The answer is that yes, this is possible. This is addressed in the StackOverflow answer here: https://stackoverflow.com/a/28508619/6479831. The "model addition" is performed by modifying the estimators_
and n_estimators
attributes of the models.
The following code block is copied from the answer linked above, and demonstrates how to do this.
from sklearn.ensemble import RandomForestClassifier
from sklearn.cross_validation import train_test_split
from sklearn.datasets import load_iris
def generate_rf(X_train, y_train, X_test, y_test):
rf = RandomForestClassifier(n_estimators=5, min_samples_leaf=3)
rf.fit(X_train, y_train)
print "rf score ", rf.score(X_test, y_test)
return rf
def combine_rfs(rf_a, rf_b):
rf_a.estimators_ += rf_b.estimators_
rf_a.n_estimators = len(rf_a.estimators_)
return rf_a
iris = load_iris()
X, y = iris.data[:, [0,1,2]], iris.target
X_train, X_test, y_train, y_test = train_test_split(X, y, test_size=.33)
# in the line below, we create 10 random forest classifier models
rfs = [generate_rf(X_train, y_train, X_test, y_test) for i in xrange(10)]
# in this step below, we combine the list of random forest models into one giant model
rf_combined = reduce(combine_rfs, rfs)
# the combined model scores better than *most* of the component models
print "rf combined score", rf_combined.score(X_test, y_test)
However, see my comment on your original question for notes regarding whether this is advisable to do.

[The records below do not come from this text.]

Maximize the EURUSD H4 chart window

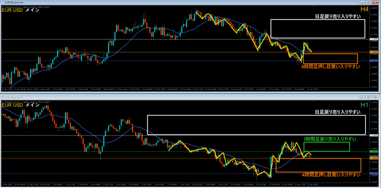[x=368, y=2]
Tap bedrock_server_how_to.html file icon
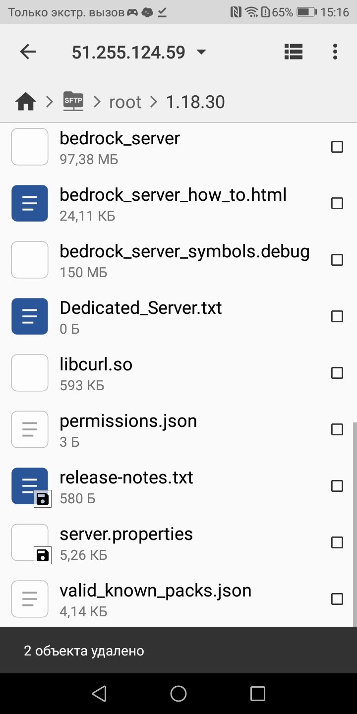This screenshot has height=714, width=357. [x=30, y=203]
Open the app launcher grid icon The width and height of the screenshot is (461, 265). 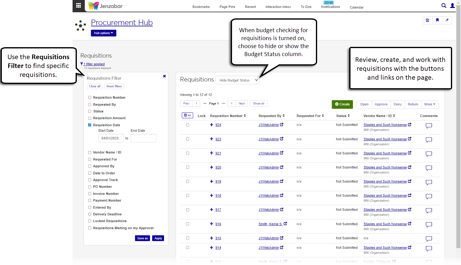pyautogui.click(x=78, y=6)
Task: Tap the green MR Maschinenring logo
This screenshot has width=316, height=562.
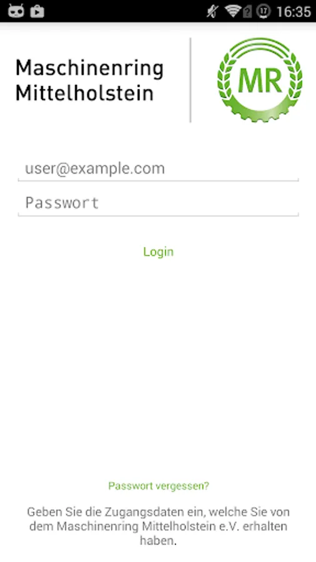Action: point(260,80)
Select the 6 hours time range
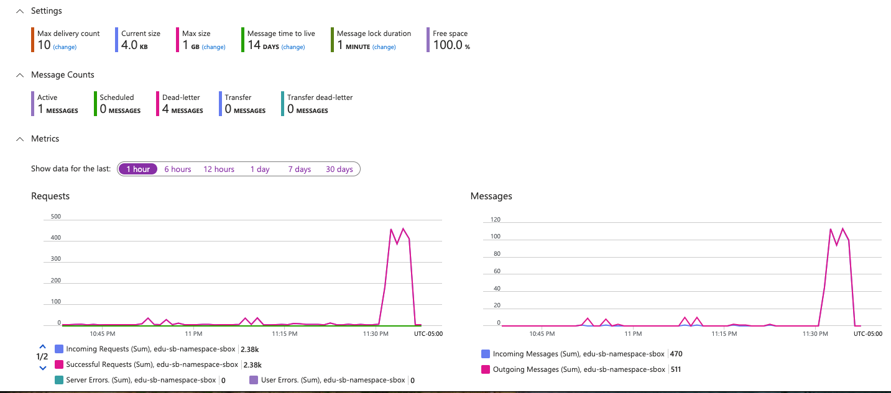This screenshot has height=393, width=891. pyautogui.click(x=178, y=169)
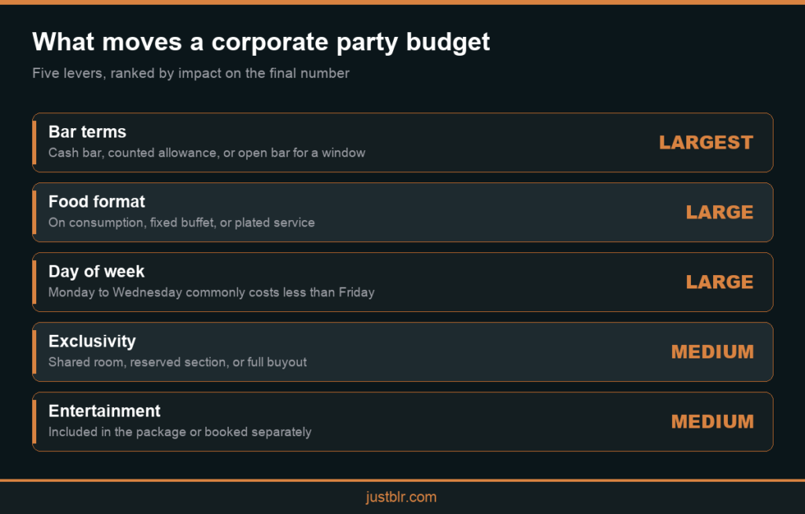
Task: Open the Food format card title
Action: point(97,202)
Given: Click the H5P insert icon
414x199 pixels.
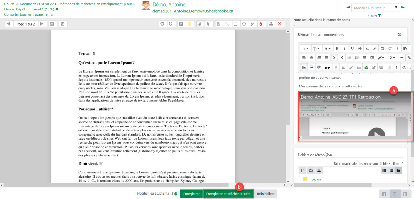Looking at the screenshot, I should coord(327,67).
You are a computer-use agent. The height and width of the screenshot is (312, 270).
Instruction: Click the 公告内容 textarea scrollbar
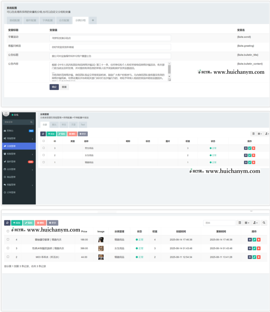[x=169, y=69]
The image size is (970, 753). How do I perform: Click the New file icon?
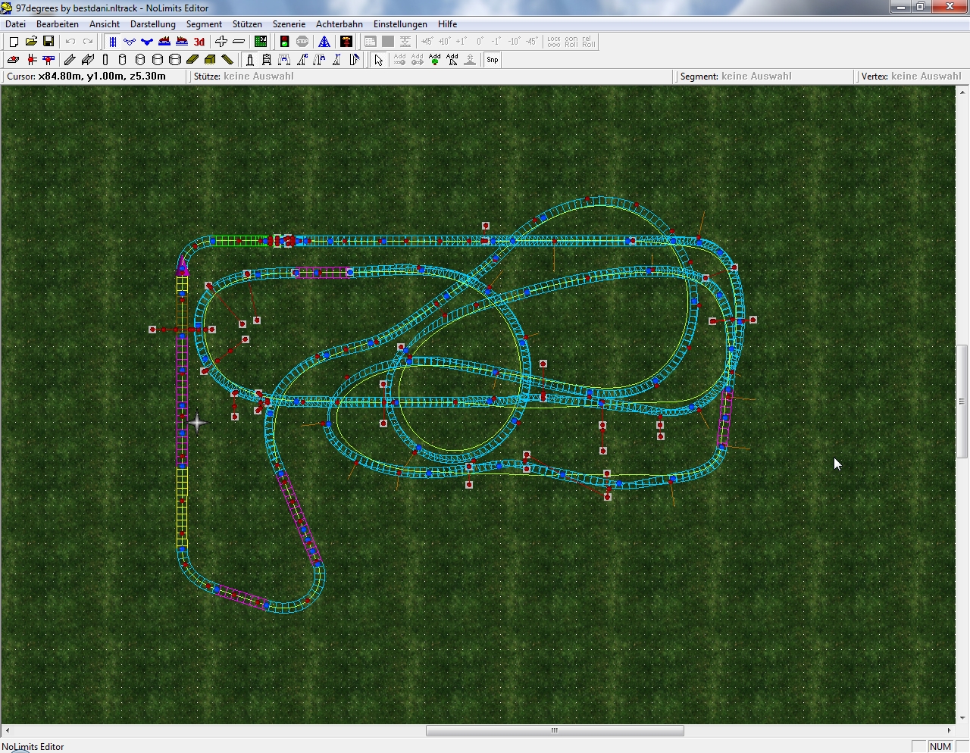14,42
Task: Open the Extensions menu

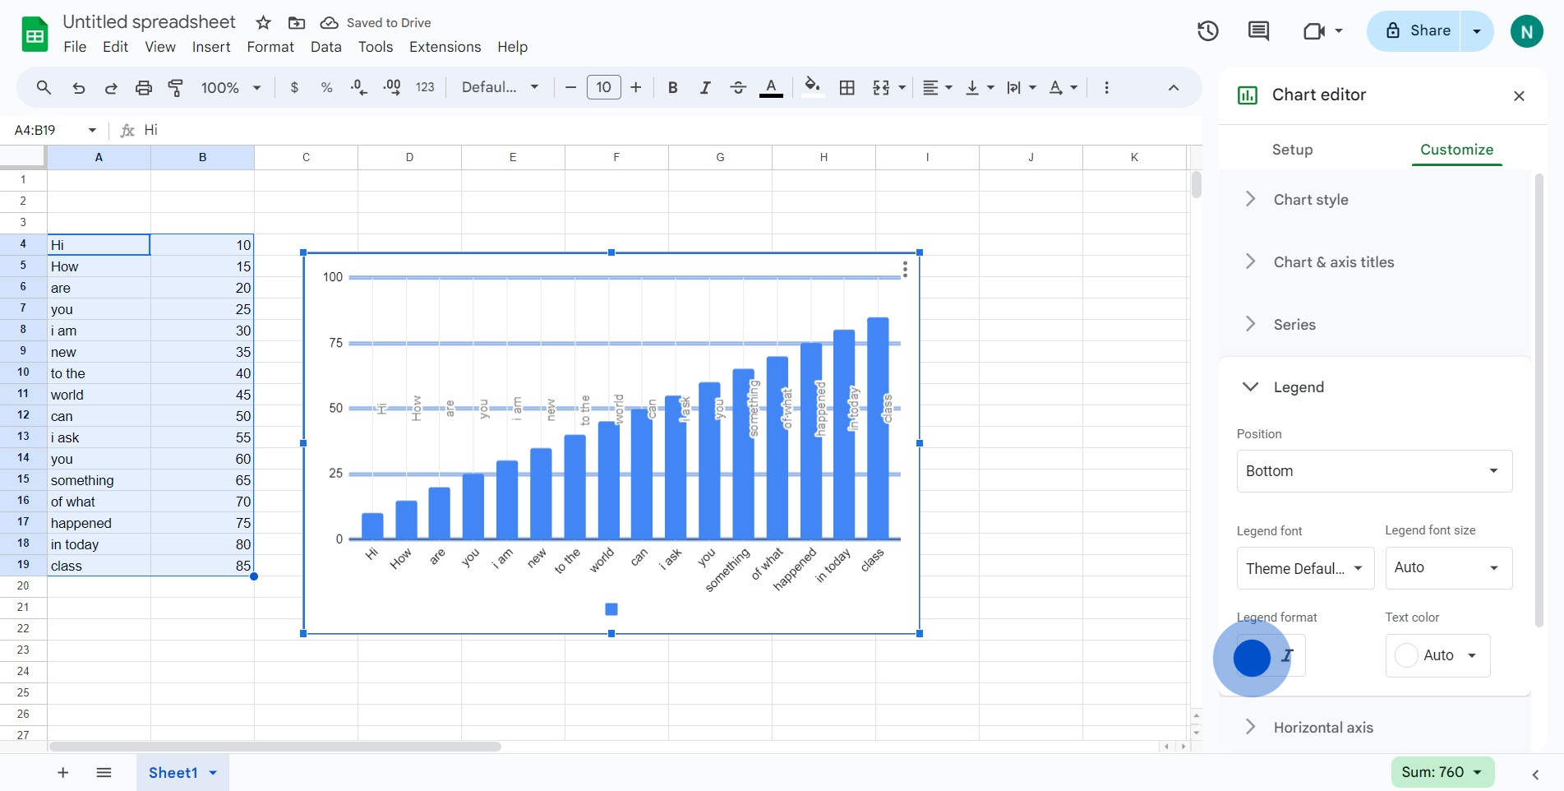Action: coord(445,47)

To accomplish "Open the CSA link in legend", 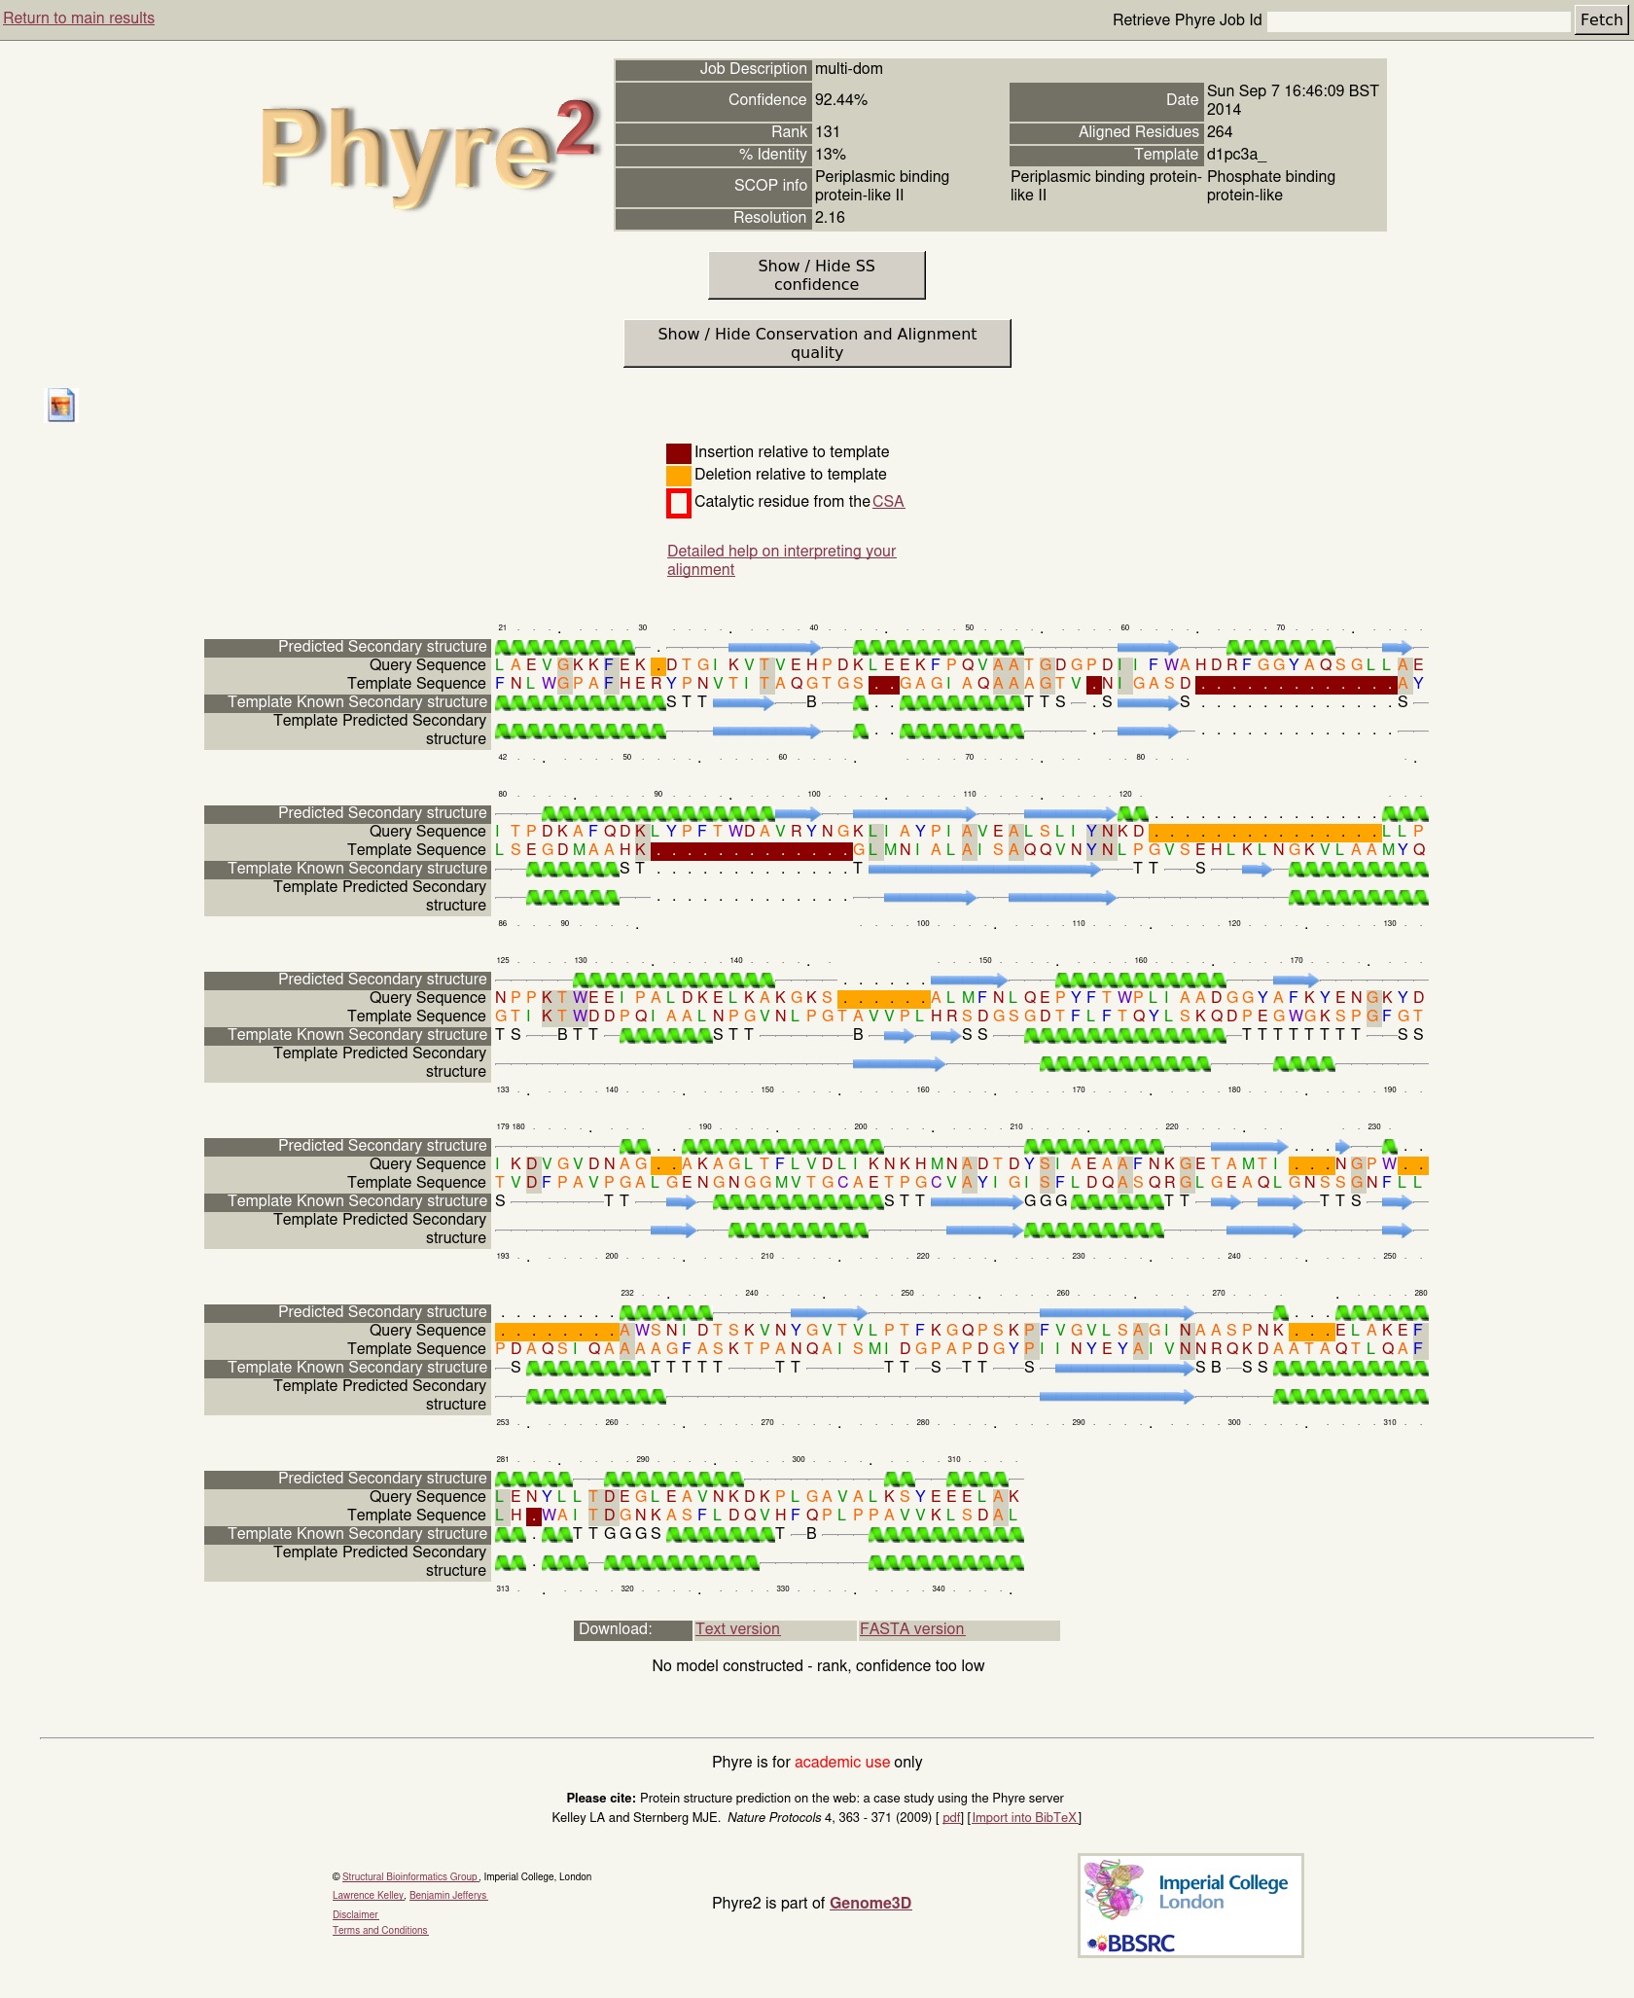I will [x=888, y=502].
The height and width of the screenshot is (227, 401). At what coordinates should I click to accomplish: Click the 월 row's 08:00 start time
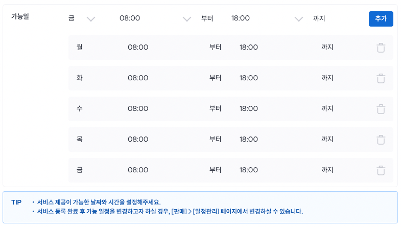138,48
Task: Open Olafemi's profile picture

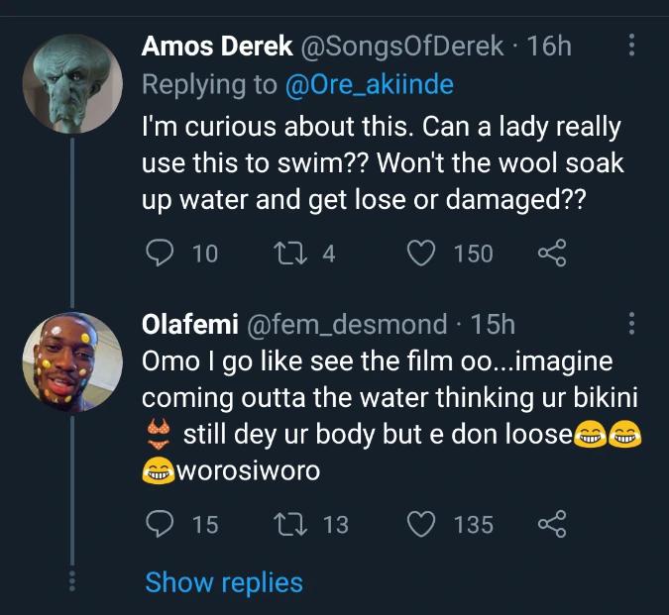Action: point(72,362)
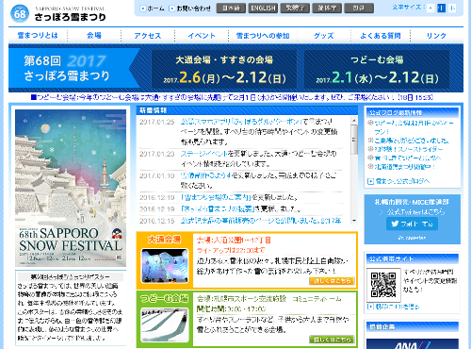Click つどーむ会場 details green button

pos(332,340)
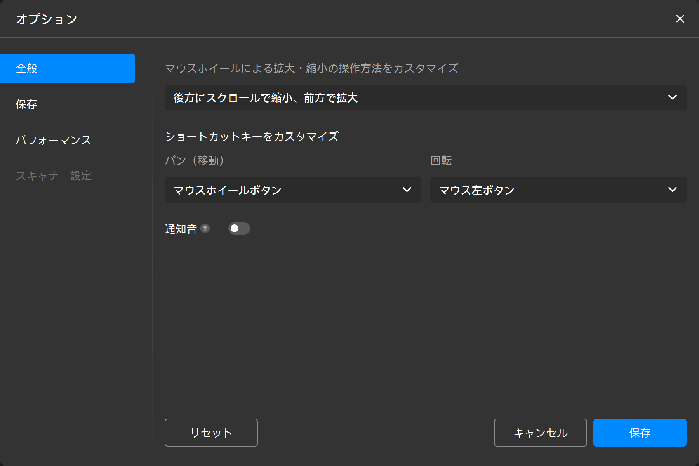Click the キャンセル button
The image size is (699, 466).
coord(540,433)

Edited to add details about what this does: A random forest is just a large ensemble of trees. Each of your K-folds produces such an ensemble. The code shown above simply combines all of these trees into one large ensemble. This is in principle not different from ordinary training of a full random forests model, since random forests train each tree on a bagged version of the data; K-fold CV essentially enforces constraints on the bagging that is used to build your trees. I suspect that in general you would see fairly modest improvements from a model trained on the full dataset in comparison with a model built from combining ensembles built under K-folds (all else equal).